I only have 2 children,a boy and a girl. They are very different in many ways but I love them both with all my heart.


----------



## DaveA (Aug 8, 2019)

We had 4 kids in a 5-1/2 year span, 3 girls and a boy.  Love 'em all and like 'em as well.  The 4 of them were all together at our son's home in Connecticut this past week-end.   Our 3 daughters had gone down for their "Sisters week-end". which they celebrate every year.  Usually they go to the cottage in Maine and Scott's wife (our wonderful DIL) is always included.  This year she has been diagnosed with pancreatic cancer and our girls made the week-end at her house.  They all had a good time although they mentioned that she tires easily.  Sad times for our family as she is only 55 and an RN so she knows what she has ahead of her.
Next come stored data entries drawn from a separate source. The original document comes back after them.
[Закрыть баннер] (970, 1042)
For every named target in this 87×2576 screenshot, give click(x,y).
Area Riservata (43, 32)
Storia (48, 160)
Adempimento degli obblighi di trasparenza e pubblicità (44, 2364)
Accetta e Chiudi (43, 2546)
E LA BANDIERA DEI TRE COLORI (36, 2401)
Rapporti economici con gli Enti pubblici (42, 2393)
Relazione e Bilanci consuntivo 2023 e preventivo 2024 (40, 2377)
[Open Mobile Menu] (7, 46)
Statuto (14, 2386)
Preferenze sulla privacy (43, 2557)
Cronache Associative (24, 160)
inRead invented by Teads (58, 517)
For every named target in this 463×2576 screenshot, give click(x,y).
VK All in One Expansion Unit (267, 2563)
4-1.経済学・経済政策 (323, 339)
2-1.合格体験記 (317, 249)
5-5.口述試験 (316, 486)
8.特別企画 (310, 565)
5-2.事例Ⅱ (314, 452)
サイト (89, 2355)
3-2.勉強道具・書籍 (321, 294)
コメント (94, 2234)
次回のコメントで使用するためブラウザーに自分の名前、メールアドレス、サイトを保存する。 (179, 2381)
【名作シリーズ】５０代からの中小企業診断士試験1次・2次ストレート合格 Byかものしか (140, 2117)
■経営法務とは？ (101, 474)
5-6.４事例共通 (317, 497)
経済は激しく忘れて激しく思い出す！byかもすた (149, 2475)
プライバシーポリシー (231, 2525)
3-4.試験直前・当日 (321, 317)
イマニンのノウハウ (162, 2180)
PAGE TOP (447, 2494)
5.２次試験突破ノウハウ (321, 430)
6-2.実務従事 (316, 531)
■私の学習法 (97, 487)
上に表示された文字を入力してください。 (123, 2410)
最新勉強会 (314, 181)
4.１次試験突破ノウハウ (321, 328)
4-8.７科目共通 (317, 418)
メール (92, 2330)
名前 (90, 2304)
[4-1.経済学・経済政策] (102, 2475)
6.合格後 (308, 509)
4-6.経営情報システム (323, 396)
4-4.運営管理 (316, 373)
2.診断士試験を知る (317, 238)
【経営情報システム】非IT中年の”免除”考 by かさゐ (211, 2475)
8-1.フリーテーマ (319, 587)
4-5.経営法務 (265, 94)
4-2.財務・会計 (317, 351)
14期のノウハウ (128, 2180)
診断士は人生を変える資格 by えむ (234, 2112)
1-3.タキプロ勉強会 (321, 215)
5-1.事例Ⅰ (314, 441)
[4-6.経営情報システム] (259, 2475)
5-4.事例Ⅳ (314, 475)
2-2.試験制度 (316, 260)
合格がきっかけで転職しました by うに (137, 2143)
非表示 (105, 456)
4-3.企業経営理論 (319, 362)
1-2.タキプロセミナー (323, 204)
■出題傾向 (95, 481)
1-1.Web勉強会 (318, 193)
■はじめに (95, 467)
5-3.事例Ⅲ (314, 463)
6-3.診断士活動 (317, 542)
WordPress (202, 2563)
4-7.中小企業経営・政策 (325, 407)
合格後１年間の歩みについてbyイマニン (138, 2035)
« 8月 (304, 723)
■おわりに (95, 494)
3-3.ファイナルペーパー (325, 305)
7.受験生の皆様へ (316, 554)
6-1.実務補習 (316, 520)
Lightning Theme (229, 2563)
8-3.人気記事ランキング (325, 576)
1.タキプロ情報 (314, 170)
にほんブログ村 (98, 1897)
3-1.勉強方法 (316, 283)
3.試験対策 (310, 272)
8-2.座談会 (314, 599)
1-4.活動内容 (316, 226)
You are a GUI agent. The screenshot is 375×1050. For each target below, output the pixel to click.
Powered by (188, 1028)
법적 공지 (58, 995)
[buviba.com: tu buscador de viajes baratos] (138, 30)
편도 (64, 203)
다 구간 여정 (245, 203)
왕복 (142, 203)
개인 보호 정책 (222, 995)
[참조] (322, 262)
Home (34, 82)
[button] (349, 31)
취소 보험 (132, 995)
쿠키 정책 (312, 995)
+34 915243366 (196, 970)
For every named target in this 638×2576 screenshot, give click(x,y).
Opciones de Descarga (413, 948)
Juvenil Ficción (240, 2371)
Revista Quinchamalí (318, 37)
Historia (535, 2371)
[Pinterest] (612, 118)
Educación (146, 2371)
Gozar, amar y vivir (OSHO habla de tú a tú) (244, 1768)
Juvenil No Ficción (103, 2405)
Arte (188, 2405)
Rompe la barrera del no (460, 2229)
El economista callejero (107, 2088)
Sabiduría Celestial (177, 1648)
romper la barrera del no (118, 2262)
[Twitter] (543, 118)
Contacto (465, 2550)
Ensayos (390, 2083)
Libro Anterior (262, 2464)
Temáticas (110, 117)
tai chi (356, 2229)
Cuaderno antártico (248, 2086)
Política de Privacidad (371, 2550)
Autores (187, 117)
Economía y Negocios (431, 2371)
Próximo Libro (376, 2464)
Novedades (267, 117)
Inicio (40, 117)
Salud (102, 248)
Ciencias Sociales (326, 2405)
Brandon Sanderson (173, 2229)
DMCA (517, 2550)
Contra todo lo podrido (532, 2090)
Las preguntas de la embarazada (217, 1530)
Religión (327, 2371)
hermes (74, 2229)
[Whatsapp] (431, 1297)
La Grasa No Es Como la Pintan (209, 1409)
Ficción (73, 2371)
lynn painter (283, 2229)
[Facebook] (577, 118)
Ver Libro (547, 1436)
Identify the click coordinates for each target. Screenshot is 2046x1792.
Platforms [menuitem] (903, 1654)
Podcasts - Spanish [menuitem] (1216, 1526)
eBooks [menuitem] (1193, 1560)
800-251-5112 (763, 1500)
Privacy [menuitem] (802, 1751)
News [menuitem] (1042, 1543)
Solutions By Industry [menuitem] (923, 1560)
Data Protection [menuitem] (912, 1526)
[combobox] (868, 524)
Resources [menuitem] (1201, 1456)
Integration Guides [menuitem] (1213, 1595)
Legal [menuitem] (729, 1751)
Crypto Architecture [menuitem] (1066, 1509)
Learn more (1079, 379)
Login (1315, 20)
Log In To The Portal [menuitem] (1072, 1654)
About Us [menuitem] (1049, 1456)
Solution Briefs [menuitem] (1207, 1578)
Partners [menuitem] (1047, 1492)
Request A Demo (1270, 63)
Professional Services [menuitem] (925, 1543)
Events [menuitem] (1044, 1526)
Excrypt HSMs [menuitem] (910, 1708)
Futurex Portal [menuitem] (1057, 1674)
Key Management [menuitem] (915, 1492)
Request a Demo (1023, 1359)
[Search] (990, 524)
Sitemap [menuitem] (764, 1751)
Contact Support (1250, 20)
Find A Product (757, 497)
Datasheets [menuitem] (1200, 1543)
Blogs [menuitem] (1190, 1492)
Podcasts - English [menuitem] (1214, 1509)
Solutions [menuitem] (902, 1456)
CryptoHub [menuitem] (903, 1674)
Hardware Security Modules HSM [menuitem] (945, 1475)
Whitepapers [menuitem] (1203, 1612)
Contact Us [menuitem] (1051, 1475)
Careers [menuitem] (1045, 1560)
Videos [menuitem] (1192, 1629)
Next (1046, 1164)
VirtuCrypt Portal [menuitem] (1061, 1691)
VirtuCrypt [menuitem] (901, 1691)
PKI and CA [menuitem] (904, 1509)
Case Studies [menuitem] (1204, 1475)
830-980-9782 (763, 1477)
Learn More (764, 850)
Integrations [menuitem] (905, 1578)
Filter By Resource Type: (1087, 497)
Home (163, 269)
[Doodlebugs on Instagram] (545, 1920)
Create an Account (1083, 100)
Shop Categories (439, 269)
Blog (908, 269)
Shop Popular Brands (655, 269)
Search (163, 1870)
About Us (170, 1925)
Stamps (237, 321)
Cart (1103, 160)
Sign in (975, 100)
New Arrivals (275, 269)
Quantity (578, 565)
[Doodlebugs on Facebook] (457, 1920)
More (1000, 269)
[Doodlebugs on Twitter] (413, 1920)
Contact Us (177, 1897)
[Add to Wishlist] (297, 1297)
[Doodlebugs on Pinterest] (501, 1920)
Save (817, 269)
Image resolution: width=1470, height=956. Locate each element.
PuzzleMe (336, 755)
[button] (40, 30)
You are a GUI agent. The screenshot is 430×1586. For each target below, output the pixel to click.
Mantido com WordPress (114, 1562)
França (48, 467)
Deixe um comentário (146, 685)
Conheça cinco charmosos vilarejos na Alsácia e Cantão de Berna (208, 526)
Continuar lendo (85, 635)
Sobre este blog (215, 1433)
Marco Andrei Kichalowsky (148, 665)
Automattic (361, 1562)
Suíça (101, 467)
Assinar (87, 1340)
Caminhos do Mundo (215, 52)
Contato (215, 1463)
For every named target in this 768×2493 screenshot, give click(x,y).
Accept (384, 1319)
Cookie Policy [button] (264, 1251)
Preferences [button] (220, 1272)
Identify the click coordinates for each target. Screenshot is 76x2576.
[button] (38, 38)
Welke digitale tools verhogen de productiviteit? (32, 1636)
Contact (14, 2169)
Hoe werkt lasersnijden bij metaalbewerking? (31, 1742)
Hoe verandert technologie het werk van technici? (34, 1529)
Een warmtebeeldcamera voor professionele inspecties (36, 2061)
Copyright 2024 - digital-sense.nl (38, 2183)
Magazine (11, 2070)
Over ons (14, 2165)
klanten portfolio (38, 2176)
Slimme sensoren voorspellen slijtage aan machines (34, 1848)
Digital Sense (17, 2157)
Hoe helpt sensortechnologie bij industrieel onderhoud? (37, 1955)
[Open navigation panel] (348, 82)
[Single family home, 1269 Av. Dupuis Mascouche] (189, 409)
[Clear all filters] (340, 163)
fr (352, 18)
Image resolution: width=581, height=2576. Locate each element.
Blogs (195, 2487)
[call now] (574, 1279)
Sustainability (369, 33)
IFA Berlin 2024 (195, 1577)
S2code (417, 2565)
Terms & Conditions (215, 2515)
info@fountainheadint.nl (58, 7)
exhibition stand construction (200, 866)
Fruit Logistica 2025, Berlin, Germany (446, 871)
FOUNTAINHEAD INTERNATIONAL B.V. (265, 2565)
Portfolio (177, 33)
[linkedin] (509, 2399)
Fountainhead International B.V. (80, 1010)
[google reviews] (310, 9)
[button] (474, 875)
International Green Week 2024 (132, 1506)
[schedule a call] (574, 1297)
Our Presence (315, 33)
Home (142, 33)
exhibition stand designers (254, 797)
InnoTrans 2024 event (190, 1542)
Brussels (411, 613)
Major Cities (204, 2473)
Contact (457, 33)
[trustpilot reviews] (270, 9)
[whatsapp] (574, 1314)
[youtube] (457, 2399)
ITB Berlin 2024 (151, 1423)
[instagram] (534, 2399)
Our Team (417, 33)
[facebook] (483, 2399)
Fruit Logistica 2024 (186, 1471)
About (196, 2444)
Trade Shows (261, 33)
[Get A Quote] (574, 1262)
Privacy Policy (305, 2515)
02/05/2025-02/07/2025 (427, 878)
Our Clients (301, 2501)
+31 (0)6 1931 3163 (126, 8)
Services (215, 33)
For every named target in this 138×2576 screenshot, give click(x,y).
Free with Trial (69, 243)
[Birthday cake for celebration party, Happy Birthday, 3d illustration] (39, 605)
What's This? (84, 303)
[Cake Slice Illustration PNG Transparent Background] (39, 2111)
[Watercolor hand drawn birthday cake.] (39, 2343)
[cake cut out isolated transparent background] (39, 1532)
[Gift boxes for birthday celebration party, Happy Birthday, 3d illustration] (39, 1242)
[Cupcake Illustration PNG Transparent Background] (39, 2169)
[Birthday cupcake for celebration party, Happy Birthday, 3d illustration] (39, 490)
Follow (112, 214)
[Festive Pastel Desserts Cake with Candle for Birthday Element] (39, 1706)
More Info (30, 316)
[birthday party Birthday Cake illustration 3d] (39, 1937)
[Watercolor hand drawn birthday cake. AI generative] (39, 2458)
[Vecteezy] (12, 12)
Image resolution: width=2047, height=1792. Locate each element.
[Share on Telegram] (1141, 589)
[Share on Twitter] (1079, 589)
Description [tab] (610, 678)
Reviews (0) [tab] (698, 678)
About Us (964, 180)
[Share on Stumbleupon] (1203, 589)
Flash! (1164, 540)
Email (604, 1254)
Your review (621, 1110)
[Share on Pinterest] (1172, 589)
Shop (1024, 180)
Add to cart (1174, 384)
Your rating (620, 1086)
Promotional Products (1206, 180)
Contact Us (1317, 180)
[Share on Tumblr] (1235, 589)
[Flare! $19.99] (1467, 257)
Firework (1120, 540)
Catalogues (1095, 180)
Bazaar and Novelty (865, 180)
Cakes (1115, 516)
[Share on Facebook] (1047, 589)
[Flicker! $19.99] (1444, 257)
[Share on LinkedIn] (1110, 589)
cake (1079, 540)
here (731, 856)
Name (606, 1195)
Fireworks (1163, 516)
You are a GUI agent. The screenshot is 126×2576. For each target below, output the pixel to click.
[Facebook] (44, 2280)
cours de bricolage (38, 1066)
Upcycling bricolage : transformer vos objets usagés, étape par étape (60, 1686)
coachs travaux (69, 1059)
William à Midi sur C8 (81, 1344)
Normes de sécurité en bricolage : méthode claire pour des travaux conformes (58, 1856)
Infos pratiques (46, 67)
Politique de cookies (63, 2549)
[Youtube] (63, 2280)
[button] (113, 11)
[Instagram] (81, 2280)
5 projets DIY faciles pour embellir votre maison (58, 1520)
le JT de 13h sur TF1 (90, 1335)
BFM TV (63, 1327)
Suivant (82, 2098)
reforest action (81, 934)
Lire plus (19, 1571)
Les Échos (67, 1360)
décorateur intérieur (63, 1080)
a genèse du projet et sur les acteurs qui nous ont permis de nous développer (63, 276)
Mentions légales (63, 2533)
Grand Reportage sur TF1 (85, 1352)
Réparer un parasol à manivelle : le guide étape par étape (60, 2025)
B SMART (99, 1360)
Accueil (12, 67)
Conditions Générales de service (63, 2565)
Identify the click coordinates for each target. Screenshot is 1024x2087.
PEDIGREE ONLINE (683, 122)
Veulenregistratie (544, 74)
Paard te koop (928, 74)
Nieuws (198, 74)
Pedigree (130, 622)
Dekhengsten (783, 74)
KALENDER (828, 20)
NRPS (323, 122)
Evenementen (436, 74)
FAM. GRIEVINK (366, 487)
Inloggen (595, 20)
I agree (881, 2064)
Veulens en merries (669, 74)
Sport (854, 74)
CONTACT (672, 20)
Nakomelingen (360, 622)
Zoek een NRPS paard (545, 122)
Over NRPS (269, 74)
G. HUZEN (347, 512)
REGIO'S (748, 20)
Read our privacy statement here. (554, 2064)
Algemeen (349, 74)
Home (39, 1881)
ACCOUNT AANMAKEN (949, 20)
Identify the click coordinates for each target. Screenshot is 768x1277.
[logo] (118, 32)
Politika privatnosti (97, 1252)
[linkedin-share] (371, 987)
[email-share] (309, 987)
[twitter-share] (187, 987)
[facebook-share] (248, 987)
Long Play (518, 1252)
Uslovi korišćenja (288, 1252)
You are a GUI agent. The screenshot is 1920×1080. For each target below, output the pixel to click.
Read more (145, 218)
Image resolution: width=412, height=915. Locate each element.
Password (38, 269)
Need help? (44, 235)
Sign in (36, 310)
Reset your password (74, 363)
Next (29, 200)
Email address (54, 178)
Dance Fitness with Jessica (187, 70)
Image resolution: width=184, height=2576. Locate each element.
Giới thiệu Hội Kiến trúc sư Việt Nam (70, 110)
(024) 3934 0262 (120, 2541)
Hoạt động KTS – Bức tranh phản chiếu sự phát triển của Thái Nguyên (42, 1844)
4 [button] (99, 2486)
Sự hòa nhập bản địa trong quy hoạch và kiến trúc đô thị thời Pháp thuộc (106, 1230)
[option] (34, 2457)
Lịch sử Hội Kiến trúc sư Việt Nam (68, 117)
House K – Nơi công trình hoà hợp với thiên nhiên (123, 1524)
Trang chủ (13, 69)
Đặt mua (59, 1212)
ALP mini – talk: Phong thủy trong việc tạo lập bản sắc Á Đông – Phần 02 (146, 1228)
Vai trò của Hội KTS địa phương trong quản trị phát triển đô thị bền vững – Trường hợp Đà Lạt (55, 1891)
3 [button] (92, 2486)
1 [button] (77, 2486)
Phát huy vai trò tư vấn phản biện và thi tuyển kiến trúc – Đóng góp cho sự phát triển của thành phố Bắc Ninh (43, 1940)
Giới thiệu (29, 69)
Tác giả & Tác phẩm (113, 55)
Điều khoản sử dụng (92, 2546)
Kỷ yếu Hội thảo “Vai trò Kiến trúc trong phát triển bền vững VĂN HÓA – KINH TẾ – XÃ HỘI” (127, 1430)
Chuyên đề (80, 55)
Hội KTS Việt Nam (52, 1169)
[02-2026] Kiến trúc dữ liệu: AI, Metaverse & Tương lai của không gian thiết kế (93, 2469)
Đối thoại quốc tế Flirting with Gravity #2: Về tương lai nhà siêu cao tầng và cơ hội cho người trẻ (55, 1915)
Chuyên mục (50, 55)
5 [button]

Anyway -great kids and they have made our aging a pleasure.


----------



## Gary O' (Aug 8, 2019)

All my kids think they are my favorite.

I did a poster on the subject


----------



## hypochondriac (Aug 9, 2019)

i dont have kids but i often wonder if my parents had faves. They had 7 boys. 
If they did have a fave i never noticed. I got lots of love and attention. Possibly more than i deserved.


----------



## norman (Aug 9, 2019)

Love em all the same, but one has needed a lot more help than the others.


----------



## JustBonee (Aug 9, 2019)

Equal in love, but all so different in their ways.


----------



## cookiei (Aug 9, 2019)

I don't have children but my father favored boys over girls.  He hated me because of my gender.  He said "Girls and women are useless.  They don't work and don't make money."


----------



## charry (Aug 9, 2019)

i have 2 sons, and i must say i favour the youngest , who is like me, 
my eldest is so much like his father ( my ex)....so even though i love him,  i  dont particularly   like him !


----------



## Rosemarie (Aug 9, 2019)

I have to say yes....or to be more accurate, I love them equally but feel a closeness to one more than the others.


----------



## Lc jones (Aug 9, 2019)

I love them equally and if I didn’t  Love them equally  I’d never let them know. I think it’s one of the most harmful things a parent could ever do to a child! I’ve seen it in action and it’s terrible....


----------



## Rosemarie (Aug 9, 2019)

Lc jones said:


> I love them equally and if I didn’t  Love them equally  I’d never let them know. I think it’s one of the most harmful things a parent could ever do to a child! I’ve seen it in action and it’s terrible....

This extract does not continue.